Like most things tech-related, the terminology surrounding this common EHR function can be confusing. Copy-and-paste is often used interchangeably with other terms like copy forward, cloning, and cut-and-paste. They all refer to reusing text from one patient record in another record.
This isn’t usually a problem for historical patient data that is stable and unlikely to change, like family and social history, allergies, and prior surgeries. The problem occurs when visit-specific data is copied from one note to another, like the chief complaint, diagnostic testing, review of systems, and treatment plan.
“The cut-and-paste function allows providers to enter relevant information into a patient’s medical record more efficiently, which saves time on typing and leaves more time for patient care,” says attorney and healthcare compliance expert Michaela D. Poizner. But “relevant” is the key word. “Providers have to be careful that they don’t accidentally copy inaccurate information into a patient’s record,” Poizner continues.
4 Common Copy/Paste Errors
Sloppy copy/paste habits can lead to four general types of errors, according to David Silverstone, MD, who spoke to ophthalmologists about EHR compliance and medicolegal issues at AAO 2016 and 2017.
These occur when the time elements of a visit are incorrect. For example, a procedure was performed during one visit, the note is copied, and it appears that the same procedure was performed at a subsequent visit (it wasn’t).
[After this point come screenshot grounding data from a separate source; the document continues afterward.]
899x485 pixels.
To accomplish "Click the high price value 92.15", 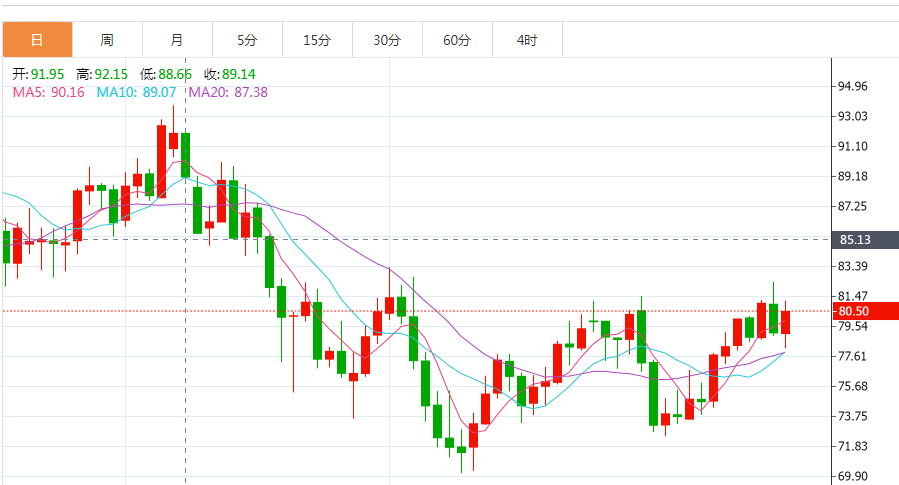I will pyautogui.click(x=111, y=75).
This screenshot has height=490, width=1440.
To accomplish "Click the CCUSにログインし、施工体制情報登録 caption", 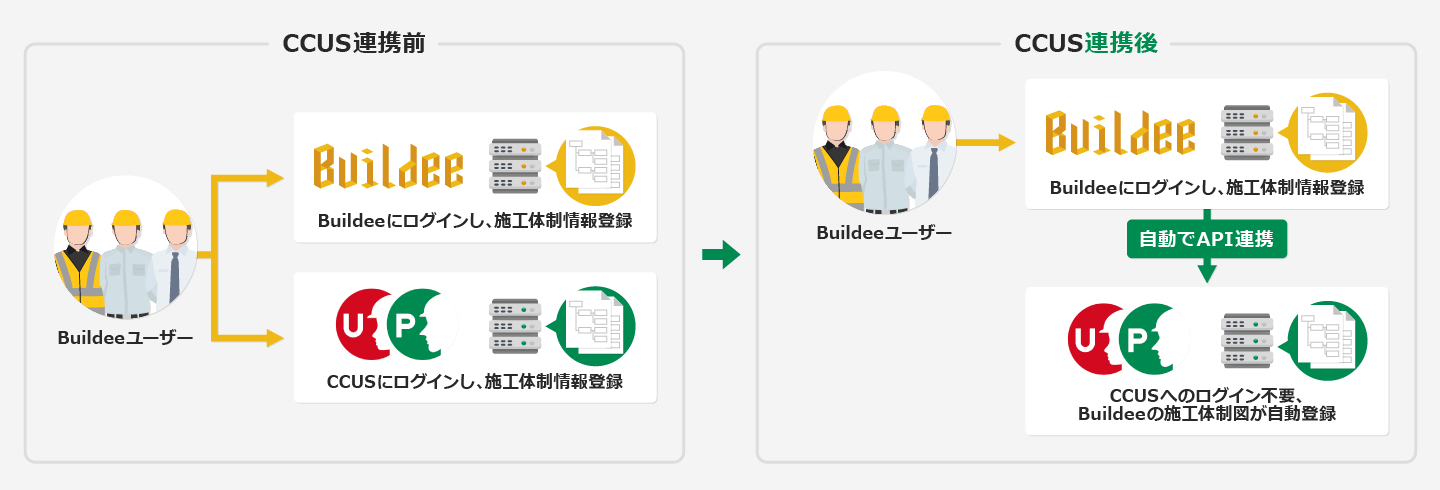I will [475, 381].

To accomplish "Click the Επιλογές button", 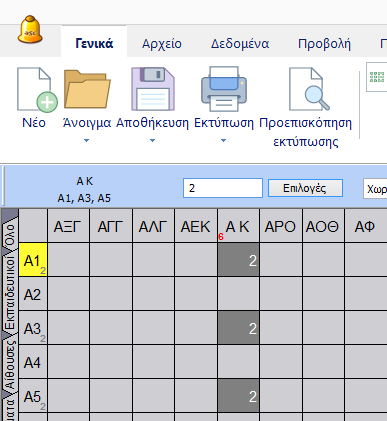I will point(305,188).
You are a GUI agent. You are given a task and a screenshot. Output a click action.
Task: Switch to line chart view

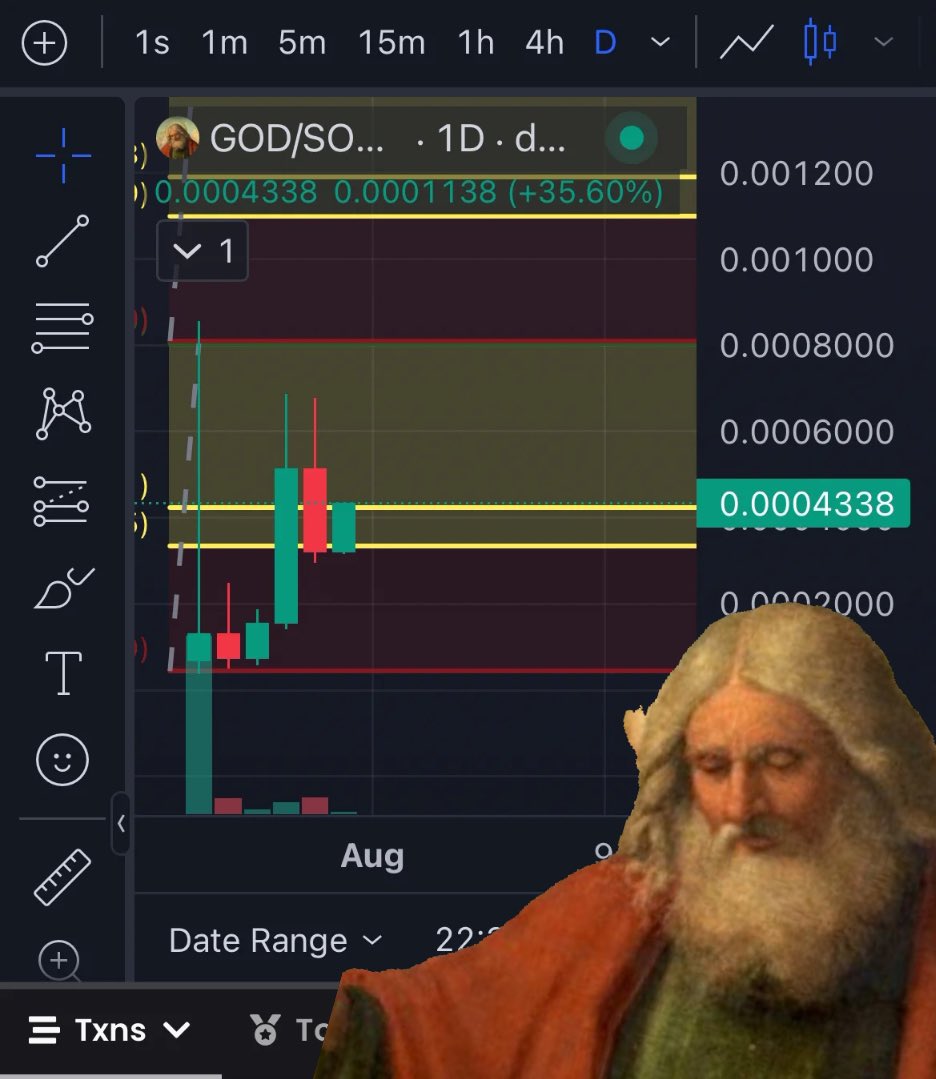tap(745, 42)
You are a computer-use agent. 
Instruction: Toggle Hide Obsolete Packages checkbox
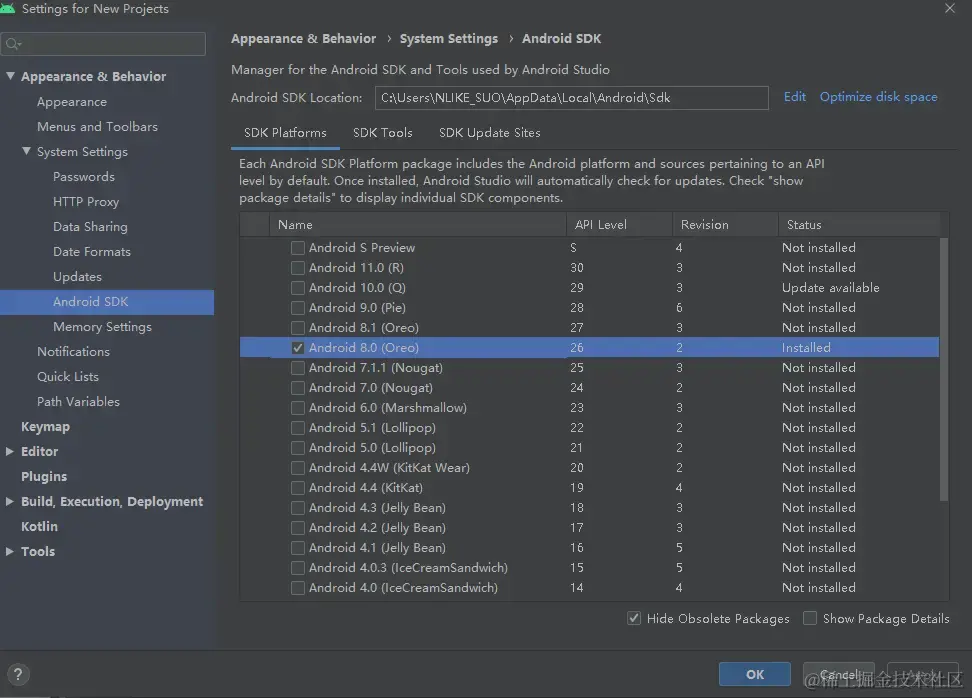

These occur when information in one part of the note is at odds with other information in the note. Silverstone gives the example of a copy-and-pasted chief complaint of decreased visual acuity. However, in a different part of the note the patient states that vision is slowly improving.
This occurs when it’s unclear who wrote parts of the note (i.e. physician, tech, or scribe).
Omission of Material Facts
This can occur when relevant data gets buried in long, cut-and-pasted notes.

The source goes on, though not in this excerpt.